Random Access Iterators

Some algorithms, such as standard sort and binary search, require the ability to jump directly to an arbitrary element of a container. This is termed random access, and it requires a random access iterator. This type of iterator has all the features of a bidirectional iterator, plus it adds operations (such as pointer addition) that support random access and relational operators for ordering the elements. Table 16.3 lists the operations a random access iterator has beyond those of a bidirectional iterator. In this table, X represents a random iterator type, T represents the type pointed to, a and b are iterator values, n is an integer, and r is a random iterator variable or reference.
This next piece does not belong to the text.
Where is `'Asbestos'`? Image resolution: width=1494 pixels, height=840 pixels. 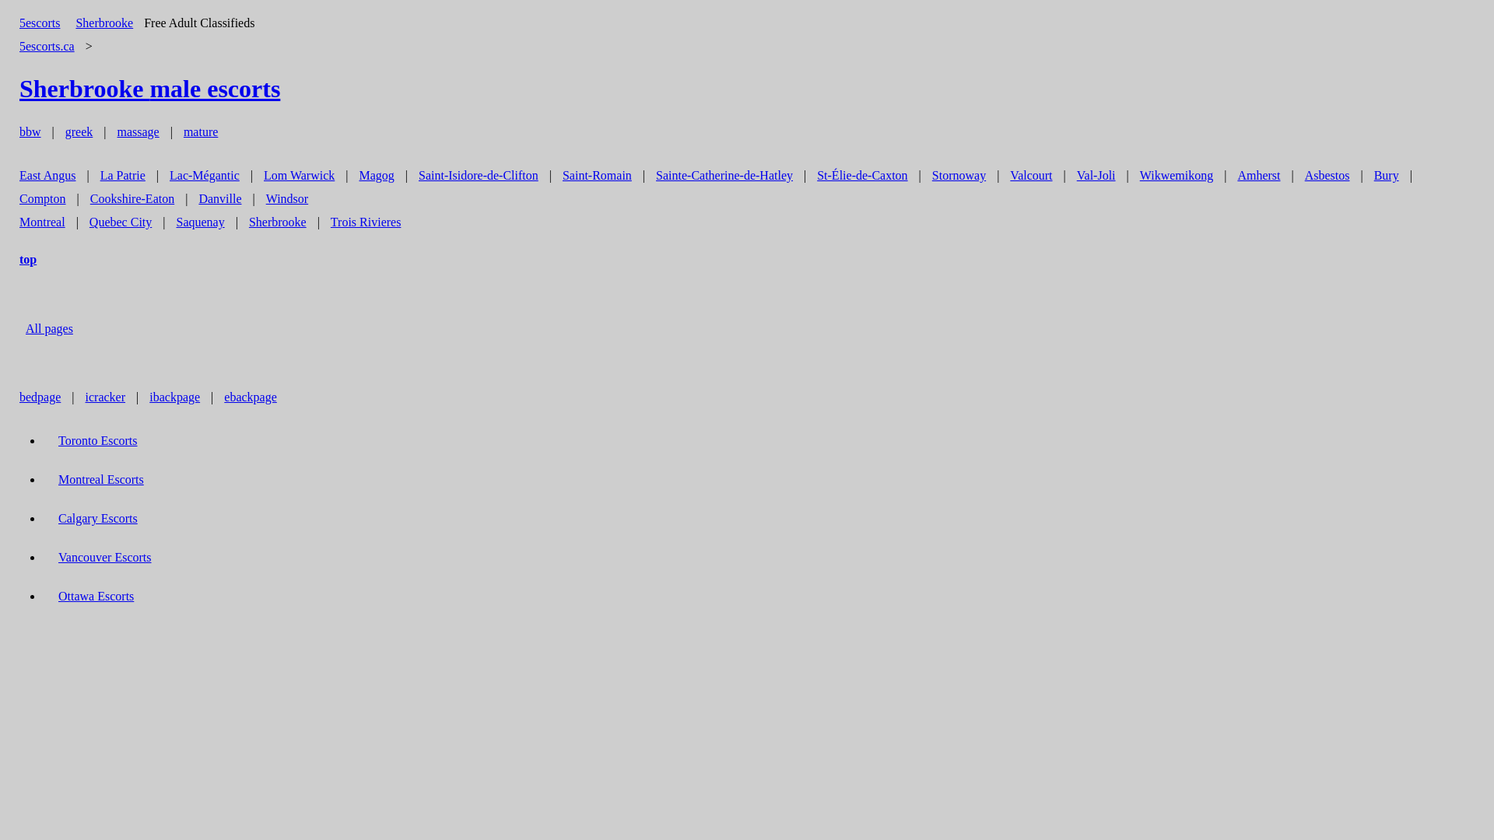
'Asbestos' is located at coordinates (1296, 175).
Table 16.3. Random Access Iterator Operations

Expressions such as a + n are valid only if both a and a + n lie within the range of the container (including past-the-end).

Iterator Hierarchy

You have probably noticed that the iterator kinds form a hierarchy. A forward iterator has all the capabilities of an input iterator and of an output iterator, plus its own capabilities. A bidirectional iterator has all the capabilities of a forward iterator, plus its own capabilities. And a random access iterator has all the capabilities of a forward iterator, plus its own capabilities. Table 16.4 summarizes the main iterator capabilities. In it, i is an iterator, and n is an integer.
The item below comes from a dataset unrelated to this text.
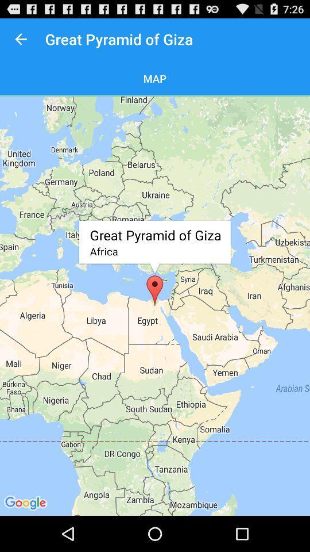 This screenshot has height=552, width=310. What do you see at coordinates (21, 39) in the screenshot?
I see `the icon at the top left corner` at bounding box center [21, 39]. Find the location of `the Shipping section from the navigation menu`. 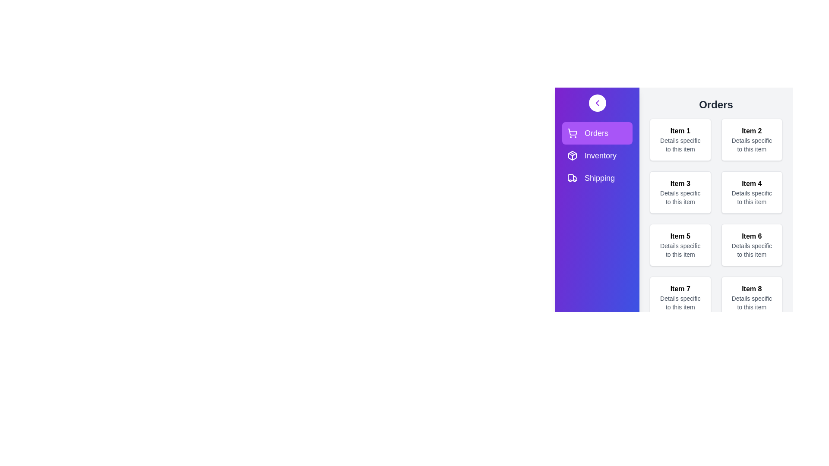

the Shipping section from the navigation menu is located at coordinates (584, 177).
Table 16.4. Iterator Capabilities

An algorithm written in terms of a particular kind of iterator can use that kind of iterator or any other iterator that has the required capabilities. So a container with, say, a random access iterator can use an algorithm written for an input iterator.

Why all these different kinds of iterators? The idea is to write an algorithm using the iterator with the fewest requirements possible, allowing it to be used with the largest range of containers. Thus, the find() function, by using a lowly input iterator, can be used with any container that contains readable values. The sort() function, however, by requiring a random access iterator, can be used just with containers that support that kind of iterator.
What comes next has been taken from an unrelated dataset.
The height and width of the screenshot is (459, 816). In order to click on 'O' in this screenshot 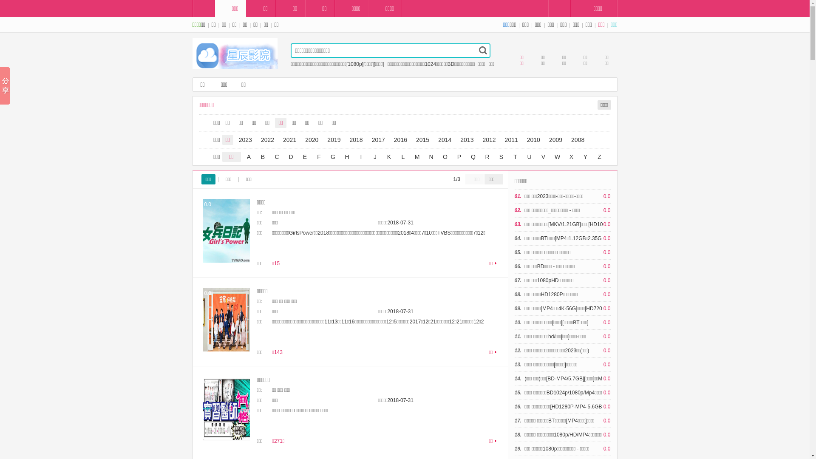, I will do `click(445, 157)`.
Note that the various iterator kinds are not defined types; rather, they are conceptual characterizations. As mentioned earlier, each container class defines a class scope typedef name called iterator. So the vector class has iterators of type vector::iterator. But the documentation for this class would tell you that vector iterators are random access iterators. That, in turn, allows you to use algorithms based on any iterator type because a random access iterator has all the iterator capabilities. Similarly, a list class has iterators of type list::iterator. The STL implements a doubly linked list, so it uses a bidirectional iterator. Thus, it can’t use algorithms based on random access iterators, but it can use algorithms based on less demanding iterators.

Concepts, Refinements, and Models

The STL has several features, such as kinds of iterators, that aren’t expressible in the C++ language. That is, although you can design, say, a class that has the properties of a forward iterator, you can’t have the compiler restrict an algorithm to using only that class. The reason is that the forward iterator is a set of requirements, not a type. The requirements could be satisfied by an iterator class you’ve designed, but they could also be satisfied by an ordinary pointer. An STL algorithm works with any iterator implementation that meets its requirements. STL literature uses the word concept to describe a set of requirements. Thus, there is an input iterator concept, a forward iterator concept, and so on. By the way, if you do need iterators for, say, a container class you’re designing, you can look to the STL, which include iterator templates for the standard varieties.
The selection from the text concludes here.